PLD is not compressing tokens, but semantic reasoning paths; its goal differs from prompt compression, resembling the offline compilation of a teacher model into a task-specific "case manual."

Limitations & Future Work¶

The authors explicitly limit PLD to reasoning classification tasks with static decision boundaries.
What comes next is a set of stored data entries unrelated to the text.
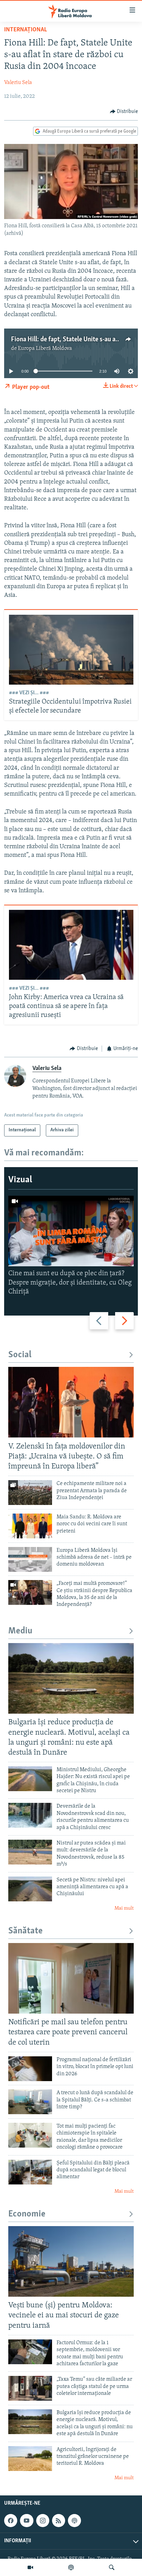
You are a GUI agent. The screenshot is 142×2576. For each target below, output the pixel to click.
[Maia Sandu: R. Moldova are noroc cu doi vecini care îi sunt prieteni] (30, 1526)
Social (19, 1355)
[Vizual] (30, 2567)
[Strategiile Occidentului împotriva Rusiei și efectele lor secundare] (71, 650)
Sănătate (25, 1931)
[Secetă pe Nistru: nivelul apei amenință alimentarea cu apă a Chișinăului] (30, 1889)
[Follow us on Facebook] (10, 2520)
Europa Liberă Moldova (45, 348)
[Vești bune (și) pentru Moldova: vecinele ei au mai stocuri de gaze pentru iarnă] (71, 2261)
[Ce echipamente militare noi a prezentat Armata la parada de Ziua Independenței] (30, 1492)
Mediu (20, 1631)
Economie (26, 2214)
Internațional (25, 30)
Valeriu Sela (18, 82)
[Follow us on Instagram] (42, 2520)
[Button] (124, 111)
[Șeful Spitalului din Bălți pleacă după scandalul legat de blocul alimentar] (30, 2172)
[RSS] (58, 2520)
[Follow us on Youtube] (26, 2520)
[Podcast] (71, 2567)
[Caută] (111, 2567)
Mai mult (124, 1908)
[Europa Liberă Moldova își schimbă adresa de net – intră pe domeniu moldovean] (30, 1559)
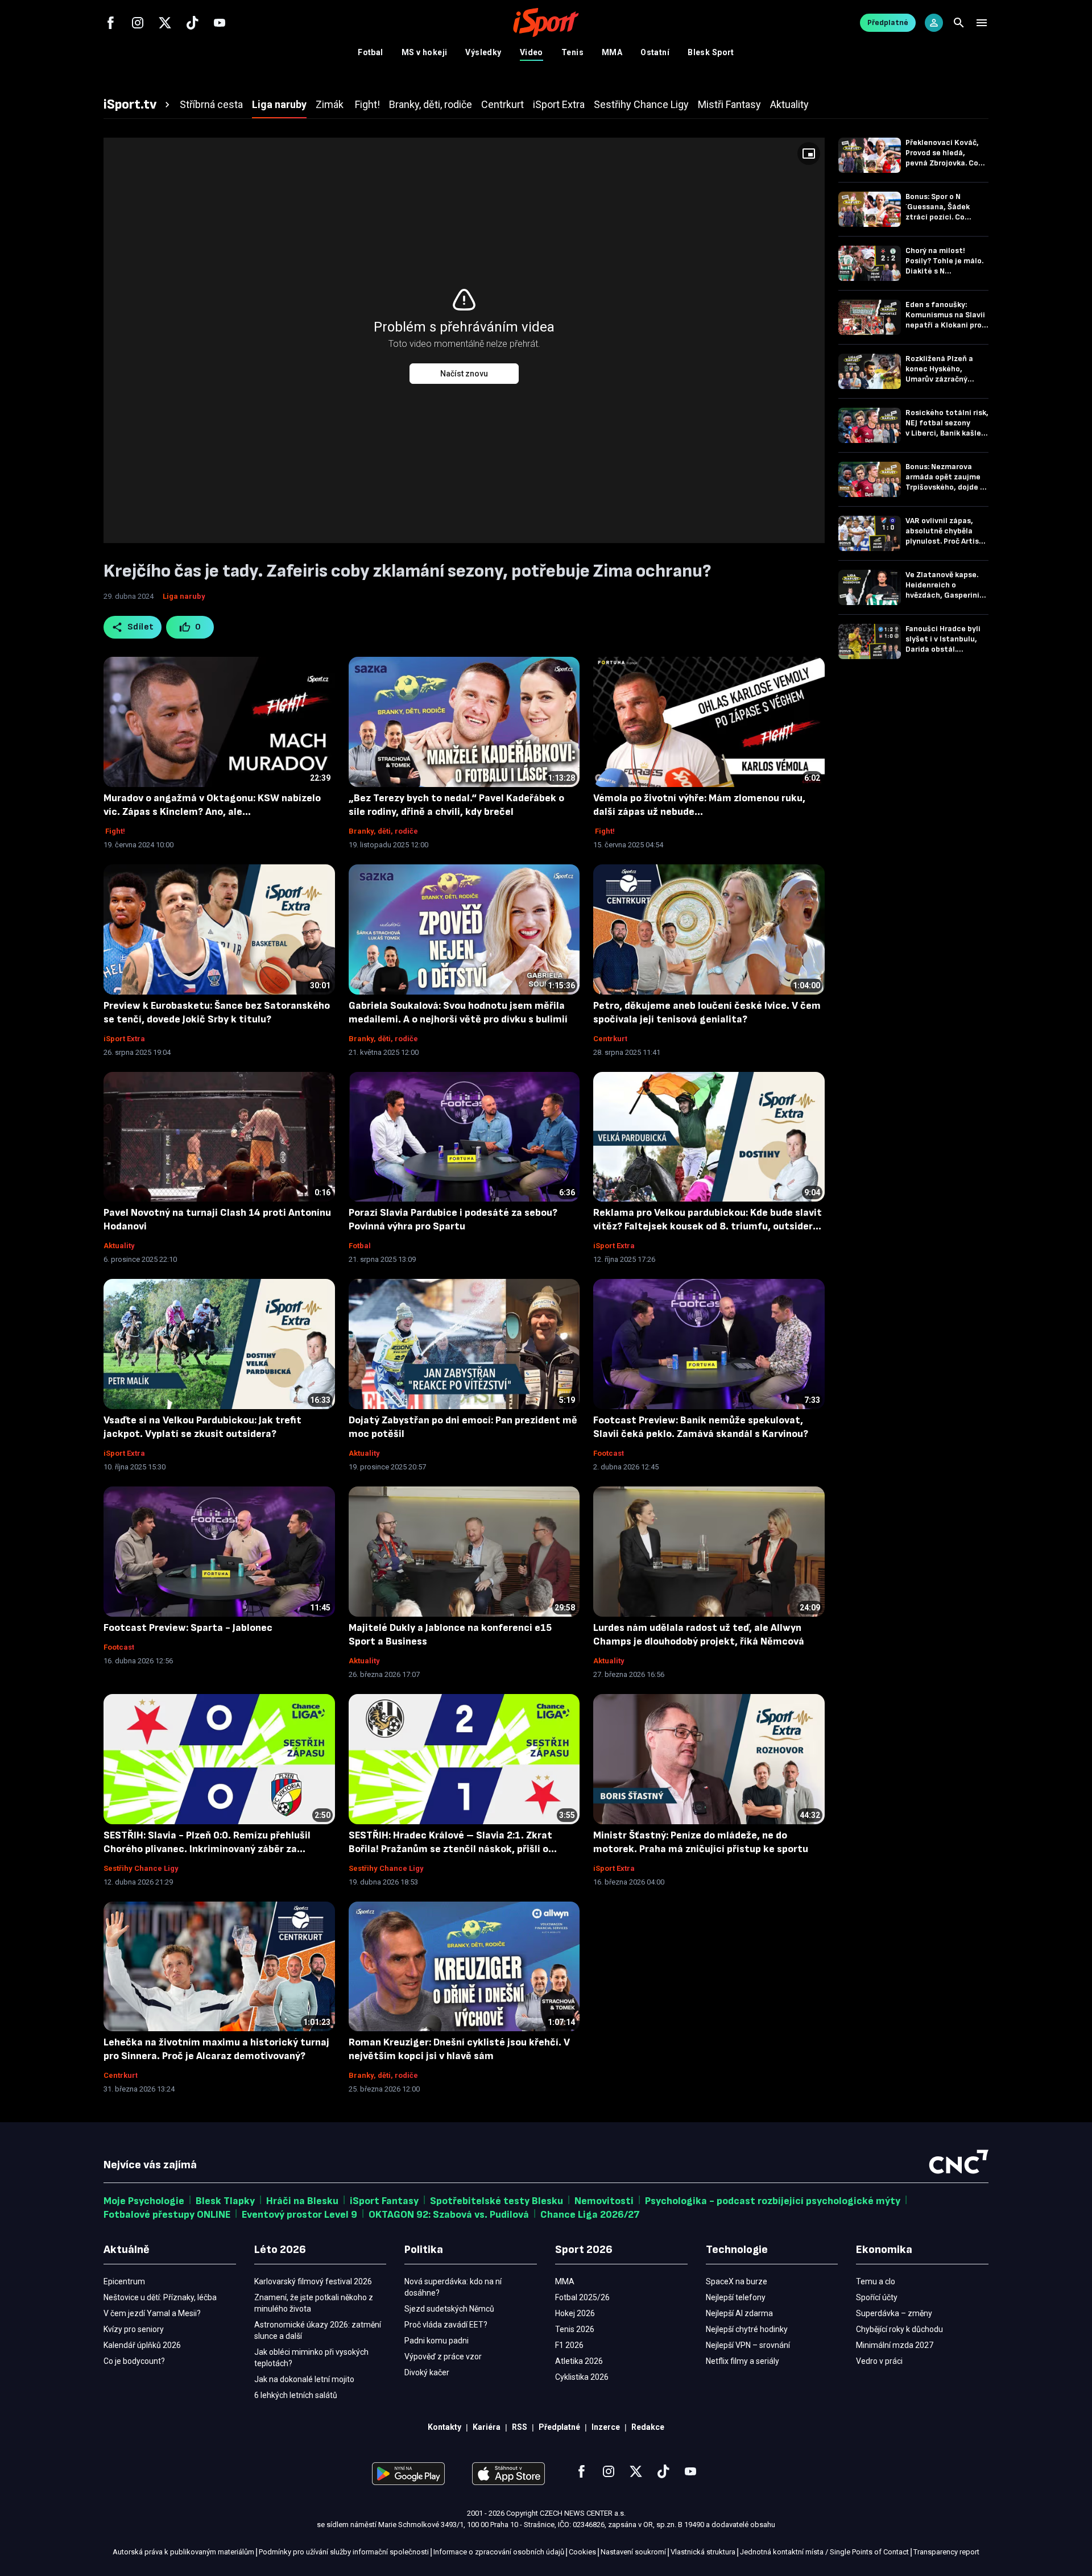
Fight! (114, 831)
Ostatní (654, 52)
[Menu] (981, 23)
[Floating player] (808, 153)
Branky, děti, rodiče (383, 831)
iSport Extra (124, 1038)
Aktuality (119, 1245)
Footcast (608, 1453)
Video (531, 52)
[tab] (138, 104)
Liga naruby (184, 596)
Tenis (572, 52)
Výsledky (483, 52)
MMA (612, 52)
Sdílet (140, 627)
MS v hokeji (425, 52)
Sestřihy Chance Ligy (141, 1868)
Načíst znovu (464, 373)
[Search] (959, 23)
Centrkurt (610, 1038)
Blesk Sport (711, 52)
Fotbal (370, 52)
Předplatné (887, 22)
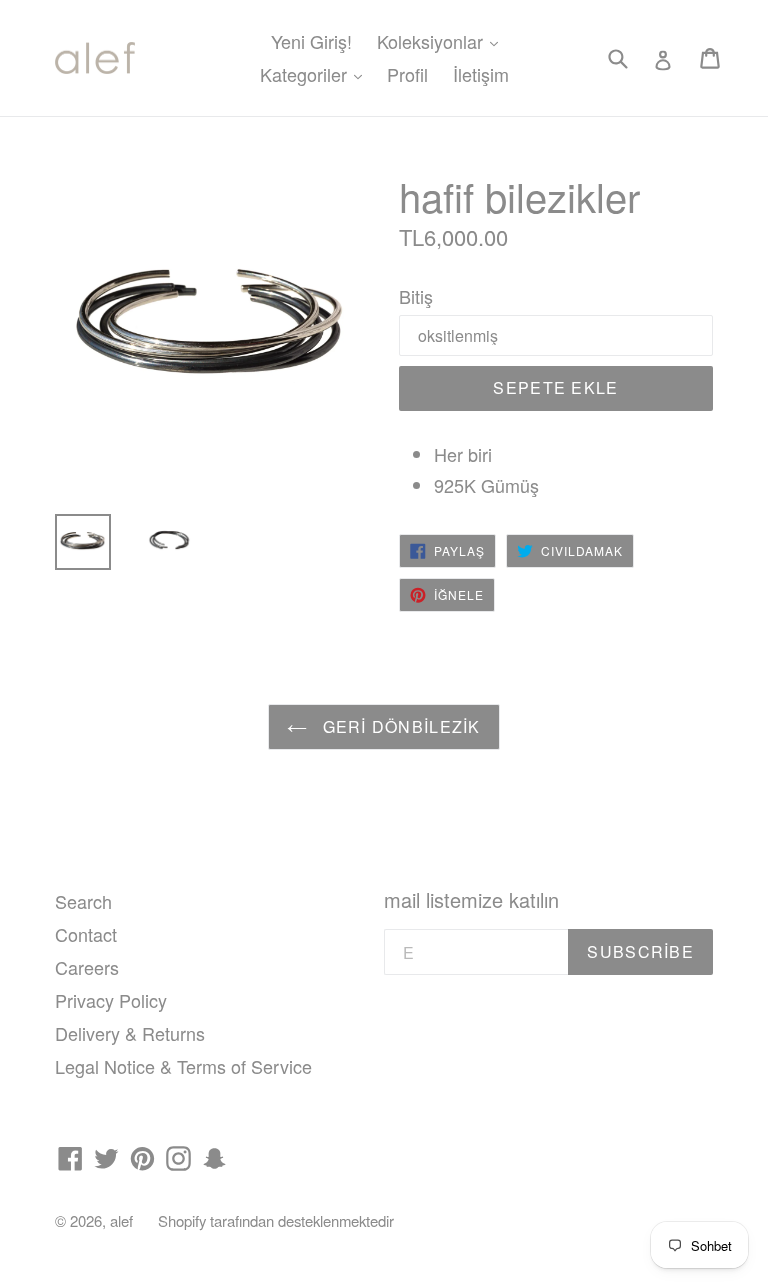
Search (83, 901)
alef (121, 1220)
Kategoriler (316, 73)
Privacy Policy (111, 1000)
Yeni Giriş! (311, 41)
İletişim (481, 74)
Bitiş (416, 296)
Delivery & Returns (130, 1033)
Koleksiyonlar (442, 40)
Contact (86, 934)
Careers (87, 967)
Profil (407, 74)
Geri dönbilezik (398, 726)
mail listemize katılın (471, 900)
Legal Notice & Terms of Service (183, 1066)
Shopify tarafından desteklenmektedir (276, 1220)
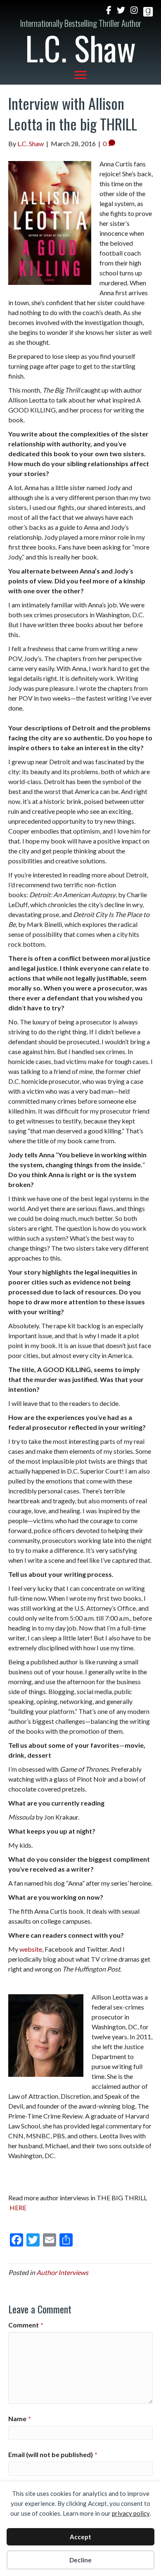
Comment (25, 2325)
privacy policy (131, 2513)
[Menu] (80, 75)
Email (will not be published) (52, 2454)
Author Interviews (62, 2272)
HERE (17, 2207)
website (30, 1949)
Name (19, 2418)
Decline (80, 2560)
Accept (80, 2536)
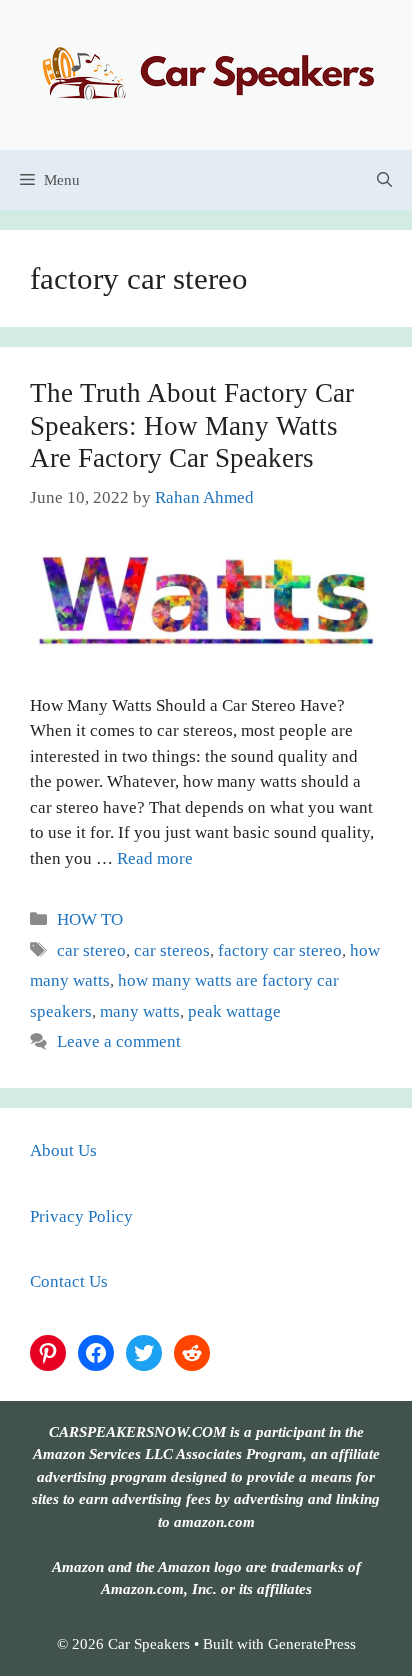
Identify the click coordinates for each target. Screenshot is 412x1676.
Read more (155, 858)
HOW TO (90, 919)
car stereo (91, 950)
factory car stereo (280, 950)
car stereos (172, 950)
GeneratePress (312, 1644)
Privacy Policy (81, 1216)
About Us (63, 1150)
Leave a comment (119, 1041)
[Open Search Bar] (384, 180)
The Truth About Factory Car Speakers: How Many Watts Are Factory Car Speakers (192, 425)
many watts (140, 1011)
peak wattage (234, 1011)
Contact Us (69, 1281)
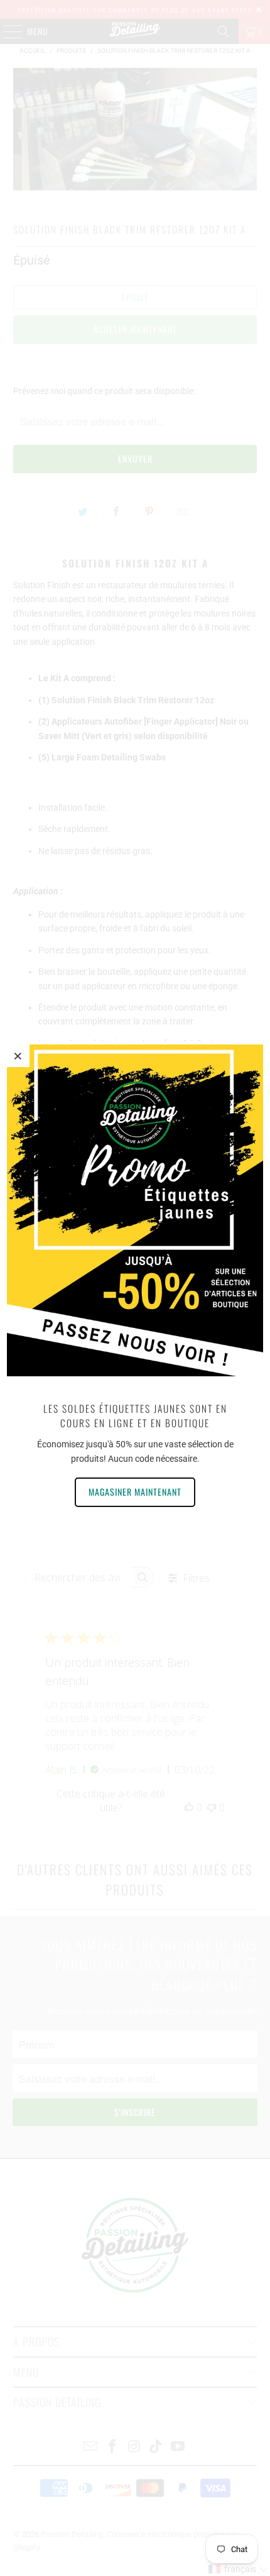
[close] (18, 1055)
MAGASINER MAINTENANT (135, 1491)
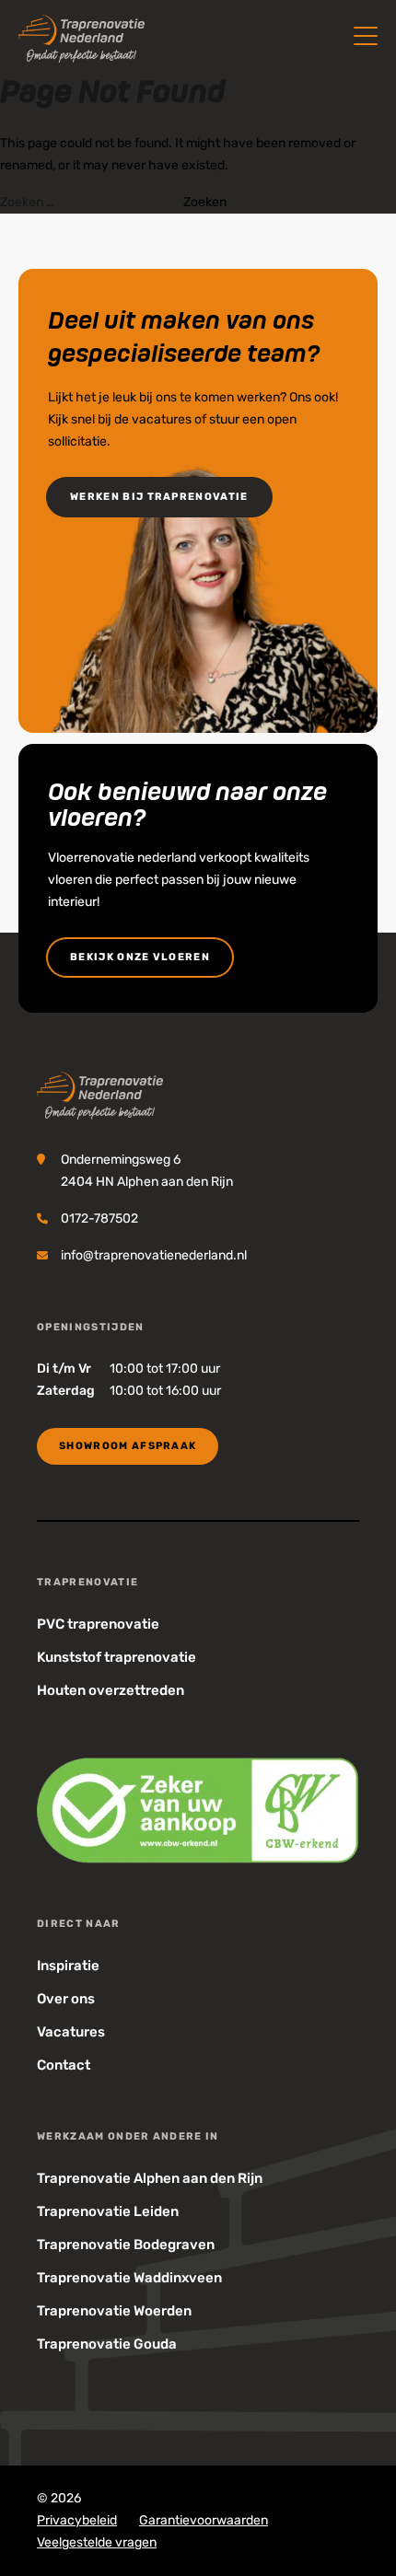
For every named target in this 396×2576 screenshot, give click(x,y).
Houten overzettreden (110, 1690)
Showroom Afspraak (127, 1446)
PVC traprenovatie (98, 1624)
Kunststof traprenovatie (116, 1657)
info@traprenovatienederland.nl (154, 1255)
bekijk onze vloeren (140, 957)
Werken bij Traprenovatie (159, 497)
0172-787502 (99, 1218)
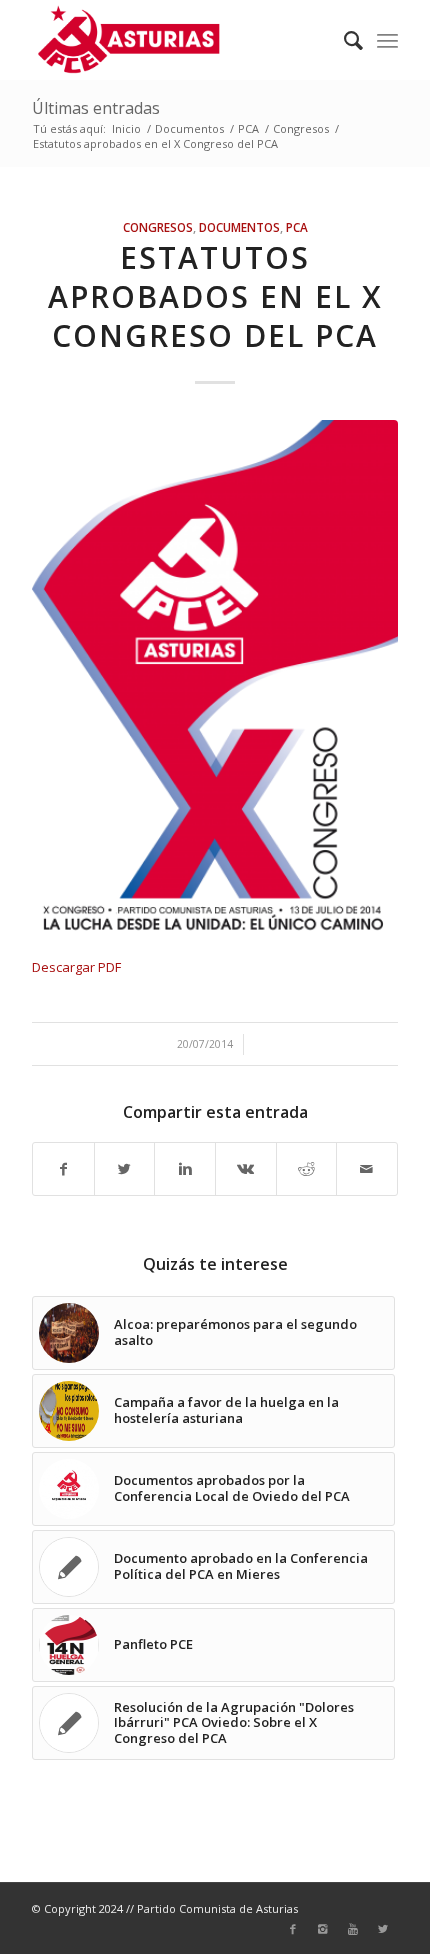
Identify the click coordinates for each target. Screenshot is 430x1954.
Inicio (126, 128)
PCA (248, 128)
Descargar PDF (76, 967)
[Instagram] (323, 1929)
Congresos (301, 128)
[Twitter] (383, 1929)
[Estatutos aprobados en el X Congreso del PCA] (215, 678)
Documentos (189, 128)
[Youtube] (353, 1929)
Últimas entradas (96, 108)
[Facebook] (293, 1929)
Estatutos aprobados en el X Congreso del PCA (215, 296)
For tasks requiring runtime intermediate states (e.g., complex arithmetic, symbolic proof, planning), concise instructions may be insufficient.
The scale limit for system prompts is not systematically modeled; as task complexity grows, prompts at the 4,630-token level may increase latency during prompt processing.
In StereoSet experiments involving bias recognition, the rules extracted by the teacher may solidify data biases or incorrect interpretations into the prompt; auditability improves, but rule fairness is not automatically guaranteed.
Future work could combine PLD with retrieval-based rule libraries: high-frequency rules in the system prompt and long-tail rules retrieved as needed to balance coverage and context length.

vs Chain-of-Thought prompting: CoT generates reasoning at runtime (accurate but slow); PLD extracts reasoning offline, turning runtime into direct rule execution.
vs Knowledge Distillation: Traditional KD updates student weights, making auditability and artifact maintenance difficult; PLD updates the prompt without changing parameters.
vs Automatic Prompt Optimization: APE, OPRO, and TextGrad focus on wording or prompt programs; PLD's core is mining and merging teacher domain logic rather than just finding better phrasings.
Insights: For enterprise LLM applications, expert-reviewed error cases can be continuously fed back into PLD to form a version-controlled prompt rule library, avoiding the need to retrain small models frequently.

Rating¶

Novelty: ⭐⭐⭐⭐☆ Non-parametric distillation is not entirely new, but the "extract-cluster-resolve" pipeline is highly practical.
Experimental Thoroughness: ⭐⭐⭐⭐☆ Covers three task types across multiple student models with solid ablations, though tasks remain classification-focused.
Writing Quality: ⭐⭐⭐⭐☆ Clear methodology and straightforward tables; some latency results only appear in appendix figures.
Value: ⭐⭐⭐⭐☆ Highly insightful for low-latency, auditable small model deployment, especially in industry sectors with stable rules.